I’ve been working on some multivariate hypergeometric distribution estimates to figure out the odds of drawing 1+ of a certain card given that you also drew 1+ of a different card – for example, the odds of drawing 1+ Biotic Labor given that you drew 1+ AstroScript. I’ve got a cumbersome spreadsheet that does conditional probabilities, which is all well and good, but it would be nice to get something generalizable. Have you ever used the BiasedUrn package for multivariate hypergeometric distribution calculations? If so, I’ll have follow-up questions. :wink:

@Ajar, send me a pm to explain your problem more in detail. I’ve been working all day and my mind is exhausted from too much statistics + probability.

@Alexfrog, on the same note, I do get what you’re saying, but I’m not sure I can process how to deal with it right now. I will think about it and write a better reply tomorrow. It does make sense.

Alex raises a good point. Basically the hand has a higher agenda density than the deck because some ice/operations are played out first. Would something like this work?

Start with the 11/49 assumption. 22.44% of the deck is agendas. Turn 1 hand of 6 cards that is roughly 1.34 agendas. they play two non agendas now they have 1.34/4 agendas in hand right? If you take that 33.67% could you approximate the probabilities with a=15, N=46 using your program?

It’s really difficult to turn this into a definitive guide to how many times you should run HQ, (not that this is what it’s trying to be), based on the game state and how your opponent is playing, how expensive it is to get into HQ, what else you could be spending your time doing, how important is it for them the agenda in their hand. Are your HQ runs going to get cheaper or more expensive? Will running HQ a bunch give them a scoring window? Are they likely stocked up and probably going to bail when they draw Jackson? I’m just going to keep running once or twice every once in a while, when it makes sense. All this math and it can’t even tell me what to do!
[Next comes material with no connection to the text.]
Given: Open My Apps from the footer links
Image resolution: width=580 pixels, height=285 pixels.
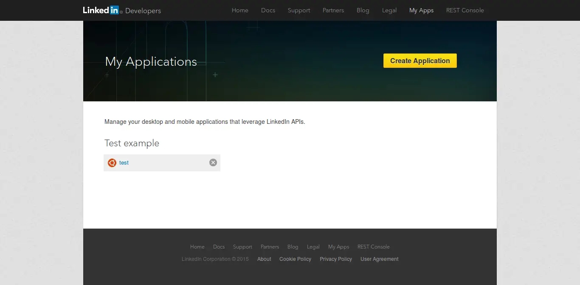Looking at the screenshot, I should pyautogui.click(x=338, y=247).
Good work though, it’s certainly interesting.

Yeah its difficult. I think that it would be a modification to the bayesian prior, of what is in the hand. (That is, rather than simply being 5 randomly selected cards out of N, with a agendas, that we have to replace that with something else. But I dont know exactly how to replace it).

I htink that the answer MIGHT be that instead of choosing 5 cards out of 49, and seeing how many agendas, that with choose X cards out of 49, where X is more. And then that gives us the chance of different numbers of agendas in the hand. And then we do the same thing we are currently doing in regards to accessing a card from a hand of different sizes.

This tells you one piece of info that you need: What is the expected value of running the hand.

You also need to know the cost of running the hand, and whether its worth it to pay that cost to achieve that expected value.

But it is an important piece of the equation.

1 Like

For the numbers provided…

   Np     Pa
---   -----
 0    22.4%
14    51.1%
20    86.8%

where Np is the number of cards played or discarded face up and Pa is the probability that a given card in hand is an agenda.

If you allow face down discards to archives, there is no answer to your question. The Bayesian prior can only change in response to new information, and discarding a card face down provides no new information.

Agreed, the face down discards could be agendas, and if these occur and you dont check them then that throws a wrench in things. Also, if the corp is able to discard some things and then Jackson them, our chances of seeing agendas in the hand goes down a lot. (In that case, you should think they probably got rid of unwanted agendas).